_Extracted data_
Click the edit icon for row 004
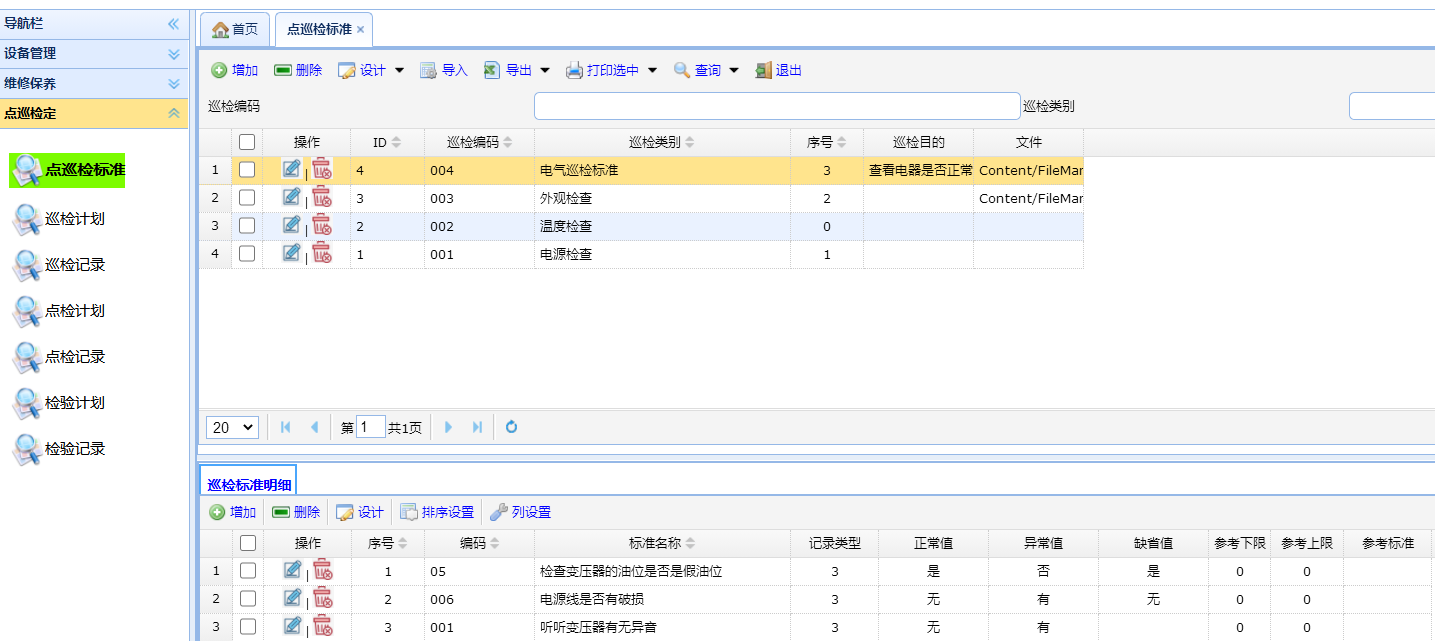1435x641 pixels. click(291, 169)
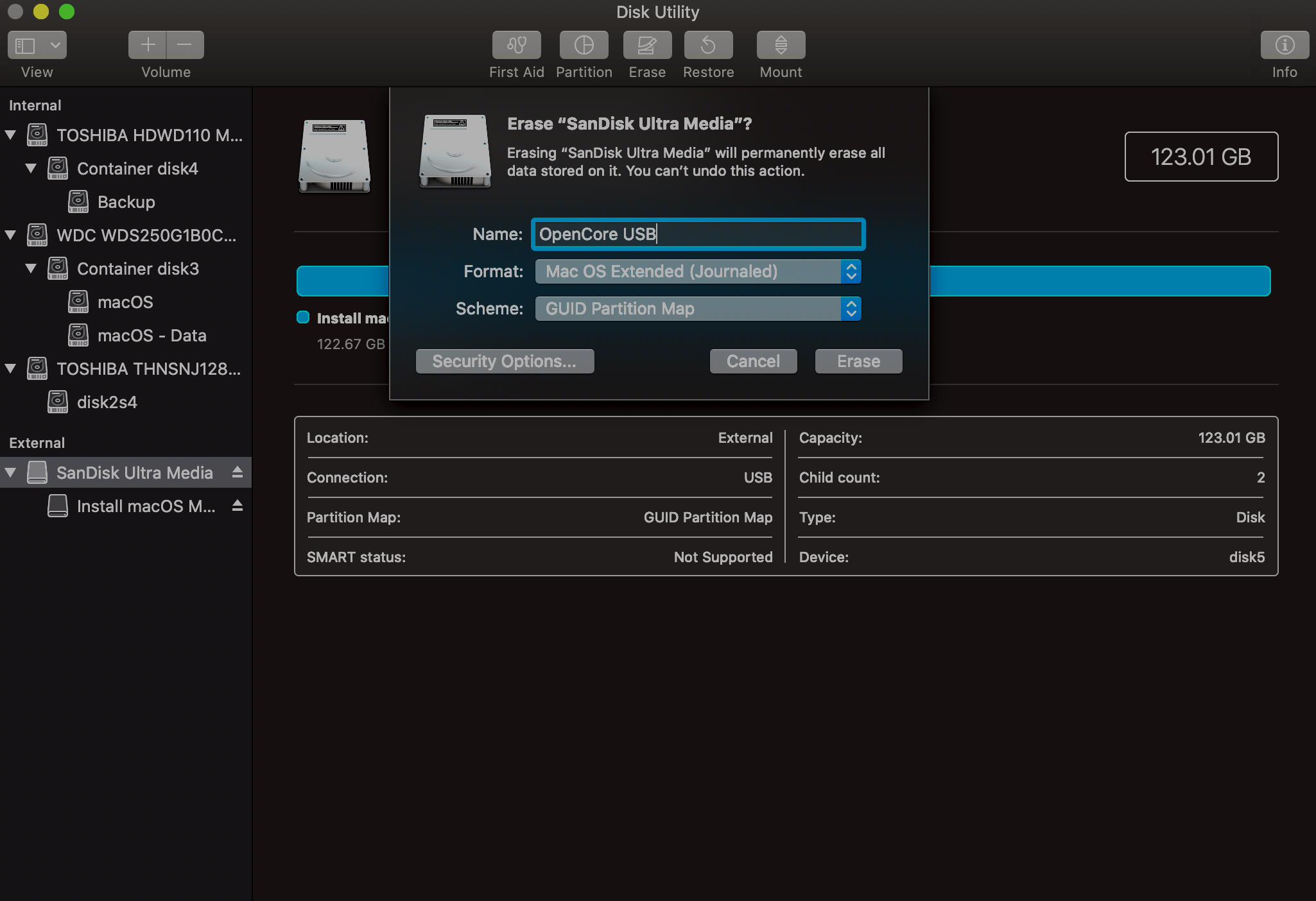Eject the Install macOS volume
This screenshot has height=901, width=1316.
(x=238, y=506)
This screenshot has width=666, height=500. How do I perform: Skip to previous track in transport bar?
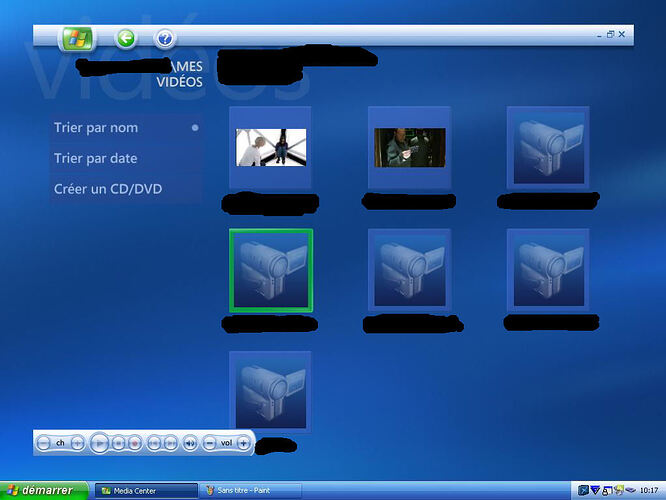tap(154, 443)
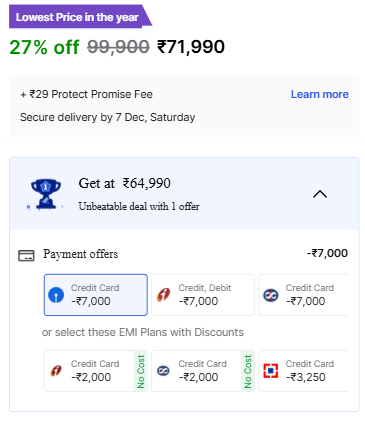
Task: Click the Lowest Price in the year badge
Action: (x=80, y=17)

---

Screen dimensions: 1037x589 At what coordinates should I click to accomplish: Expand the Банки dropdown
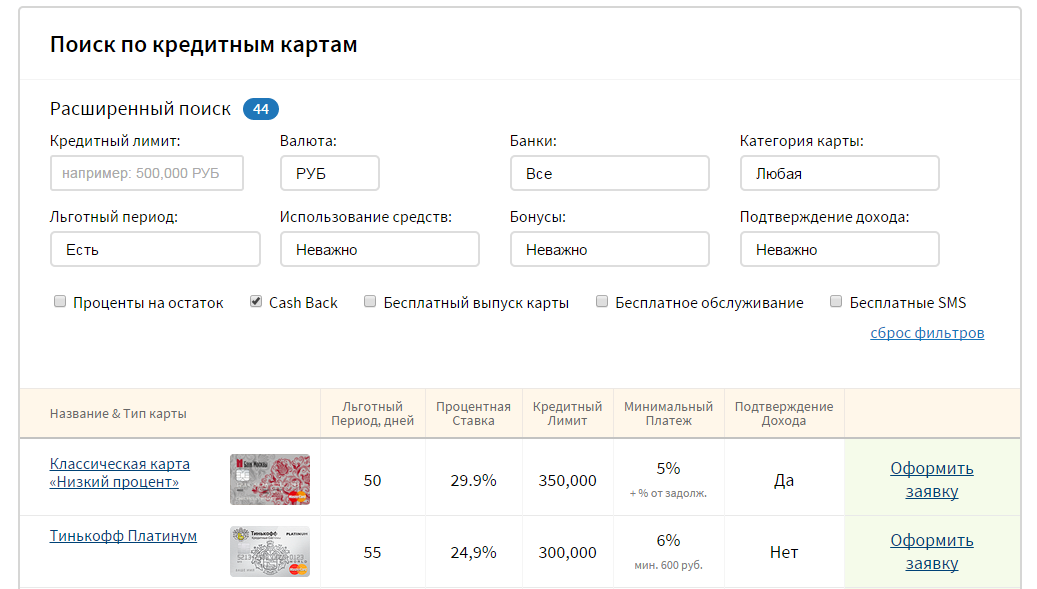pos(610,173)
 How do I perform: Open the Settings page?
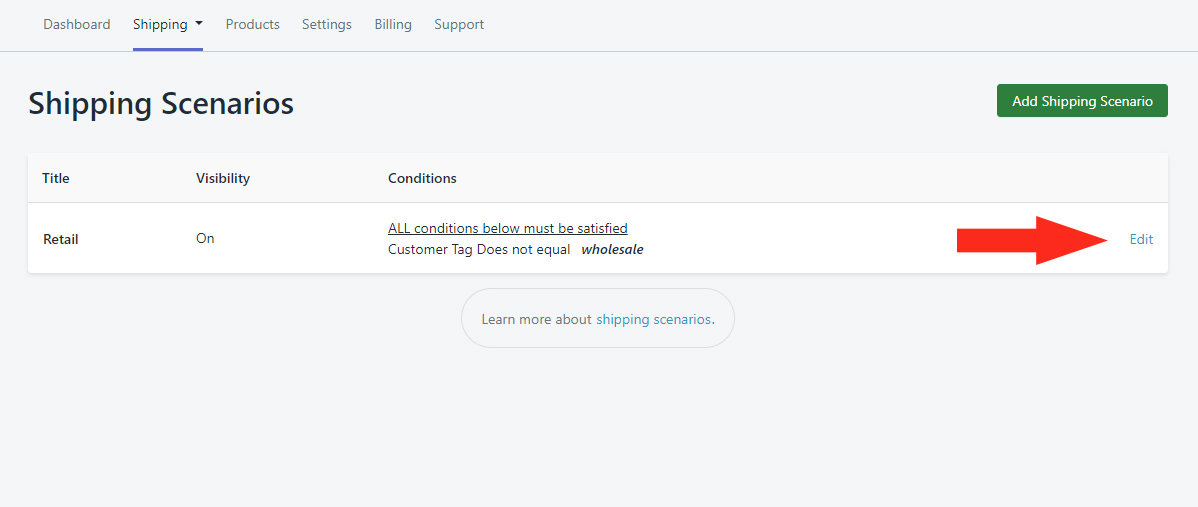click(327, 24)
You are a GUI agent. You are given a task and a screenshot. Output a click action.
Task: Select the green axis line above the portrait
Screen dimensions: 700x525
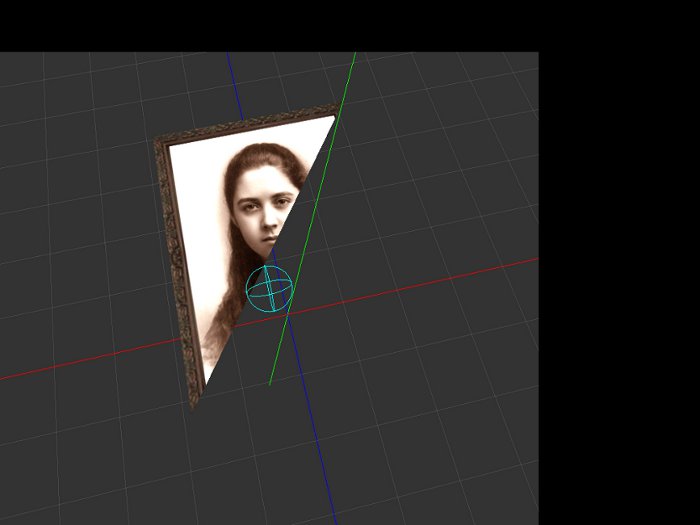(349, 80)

_What is expected_
Rewrite the rows beginning at the line containing "Screen dimensions: 1037x589" and ending after the line containing "click(327, 24)", changing "dropdown" to "menu" and keeping everything else the same. Leave the pictures out.

_Written solution_
Screen dimensions: 1037x589 At what coordinates should I click to accomplish: Expand the Банки menu
pos(610,173)
 How do I perform: Open the Settings page?
click(327, 24)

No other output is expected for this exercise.